Ein antiquierter OP-Saal oder ein Retro-Friseur? Der erste Eindruck der von vier Seiten einsehbaren und in grellem Orange gehaltenen Plattformbühne ist ambivalent. Da stehen Hocker und ein Drehstuhl zwischen Musikinstrumenten, und dann rollt Pianist Florian Müller auf einem OP-Wagerl seine Klaviatur an und hievt sie auf die Bühne. Er beginnt zu singen, doch nicht Schönbergs Musik erklingt hier, sondern „Nothing compares 2 U“ von Prince. Auf ähnlich bizarre Weise betreten die anderen Mitglieder des Klangforum Wien die Szene, und schließlich auch die äthiopisch-schwedische Sopranistin Sofia Jernberg. Sie trägt nicht schwarz-weiße Pierrot-Kleidung, sondern einen Ornats-ähnlichen Sack samt pinkfarbenem Priester-Birett.

Den Drehstuhl verlässt sie während ihrer gesanglichen Rezitation der von Schönberg als „Pierrot lunaire“ vertonten Gedichte nicht. Gelegentlich erhebt sie sich und formt den Sack zu einem Ding, aus dem dann ein Kopf mit rollenden Augen starrt. Dabei gestaltet Jernberg die 21 Gedichte sprachlich und gesanglich eindrucksvoll und ist Teil der beherzt vom Klangforum umgesetzten Gesamtpartitur, die Ingo Metzmacher lustvoll leitet. Sie spielt viele klangliche Facetten aus, vom Schmatzen über Krächzen, und auch ihr intensiv zelebriertes Zähneputzen ist ganz klar ein Teil der Musik.

Die Figur des „Pierrot“ entstammt der Comédie-Italienne, jenem französischen Ableger der Commedia dell’Arte.
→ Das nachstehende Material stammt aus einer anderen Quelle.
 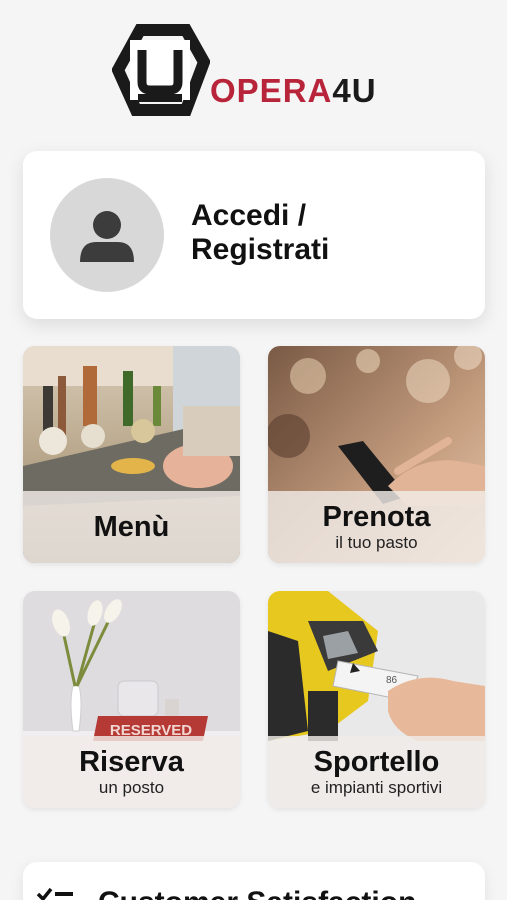 I want to click on checklist-icon, so click(x=54, y=894).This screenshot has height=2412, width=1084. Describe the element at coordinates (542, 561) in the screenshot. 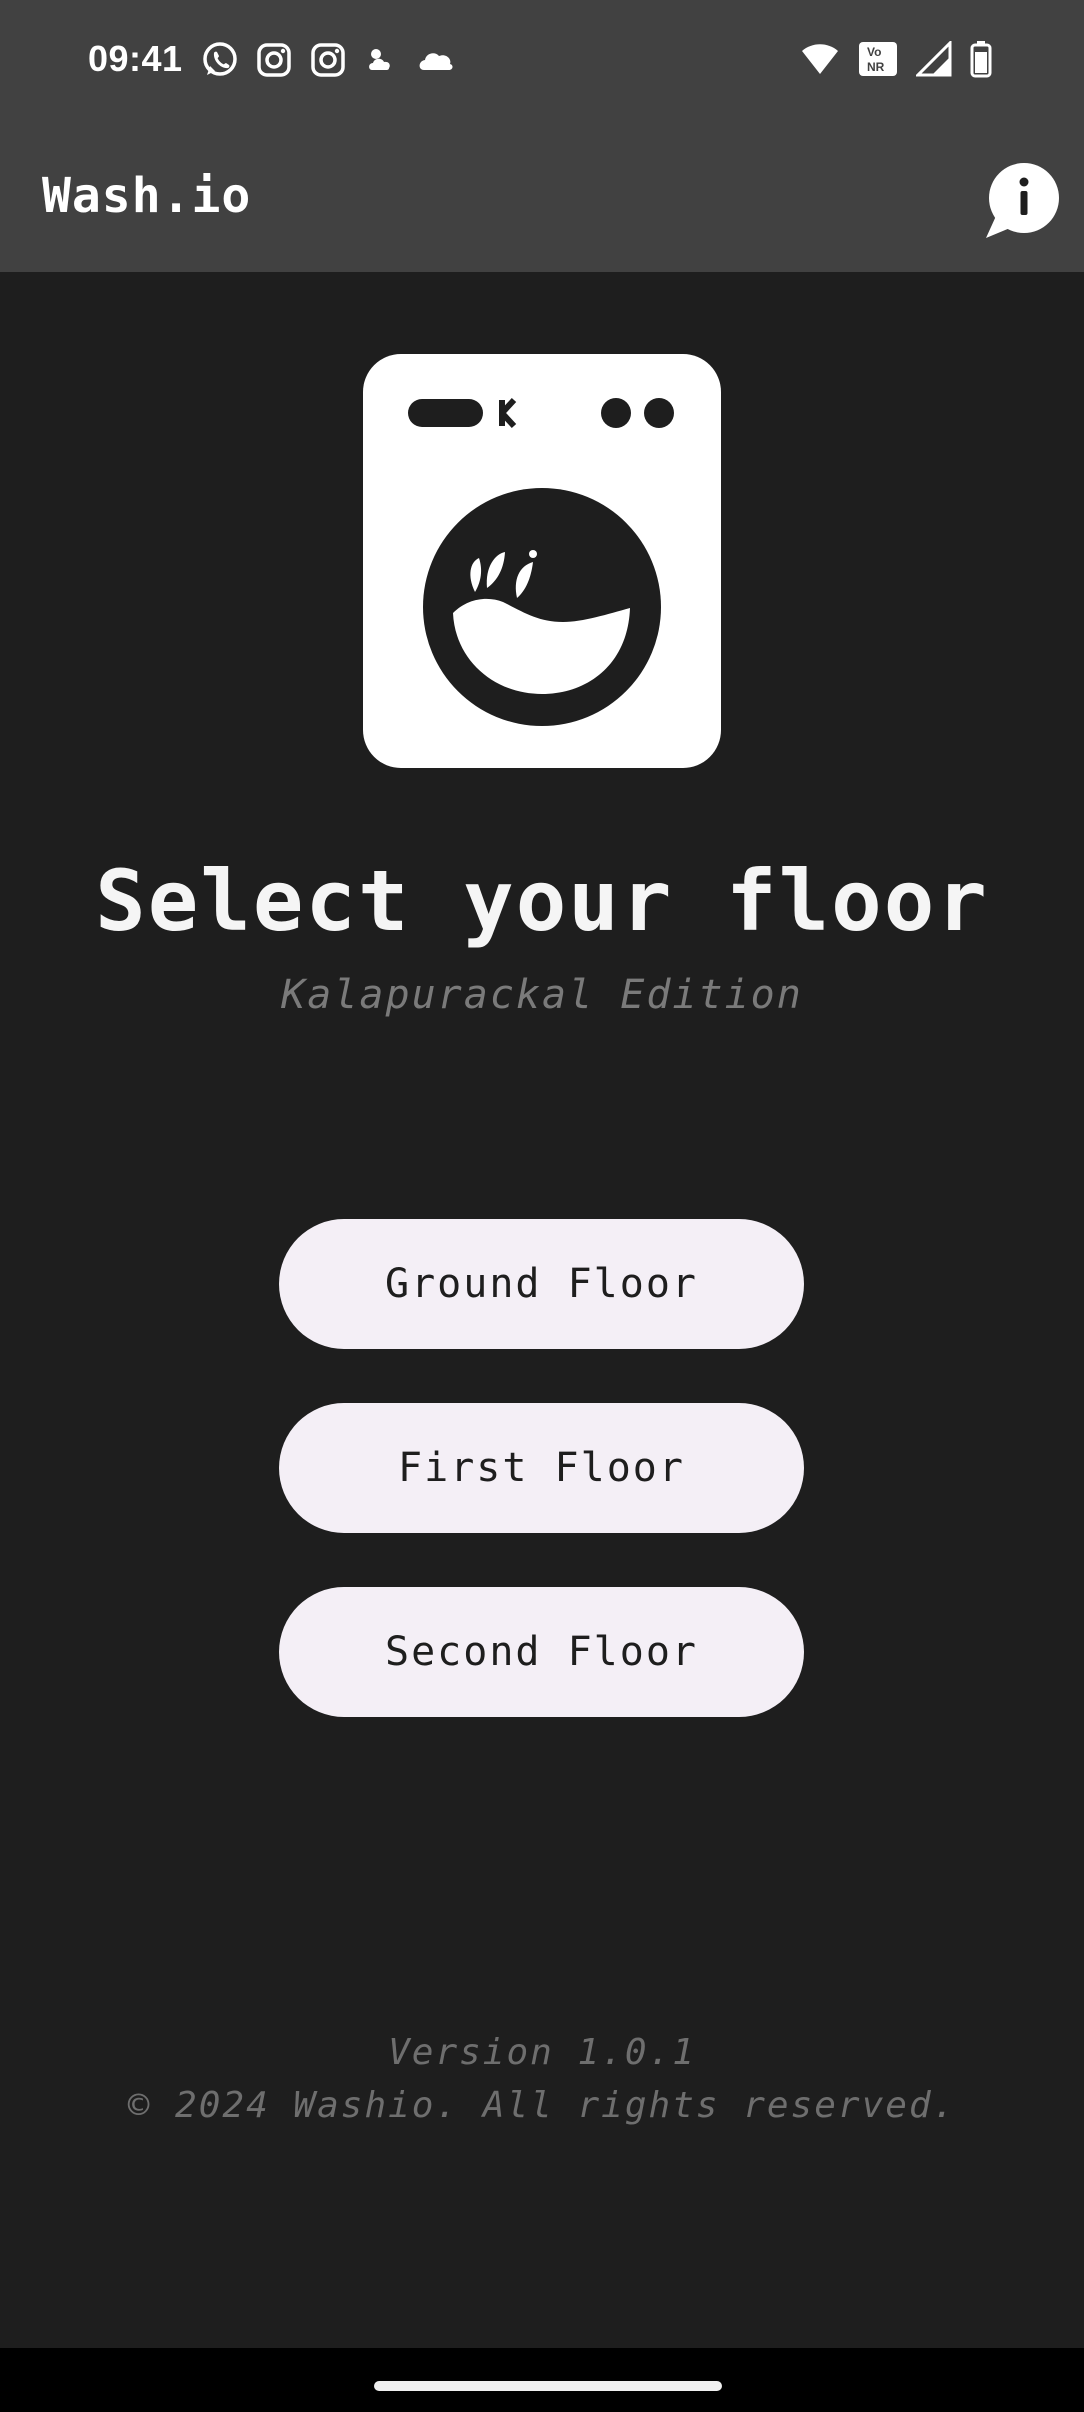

Der französische Schauspieler Jean-Gaspard Deburau drückte ihr im 19. Jahrhunderts jenen romantischen-melancholischen Stempel auf, den man bis heute dem Pierrot zuschreibt. In Marlene Montero Freitas‘ Inszenierung wird Pierrot zum vieldeutigen Imaginationsraum, der eben auch einen Priester bedeuten könnte. Dem entsprechen auch die kostümierten Mitglieder des Klangforums, die ihre Priesterhemden jedoch verkehrt herum tragen. Auch sie zelebrieren ein schräges Spiel aus Klängen, witzigen Einfällen und Bewegung. Da wird dann schon einmal das Notenpult zum Esstisch.

Freitas hat unter tatkräftiger Unterstützung des wunderbaren Klangforum Wien eine auf grotesker Ästhetik basierende Performance geschaffen, die Schönbergs atonalen Klängen zu einem ganz speziellen Charme verholfen hat. Ein Highlight der Wiener Festwochen.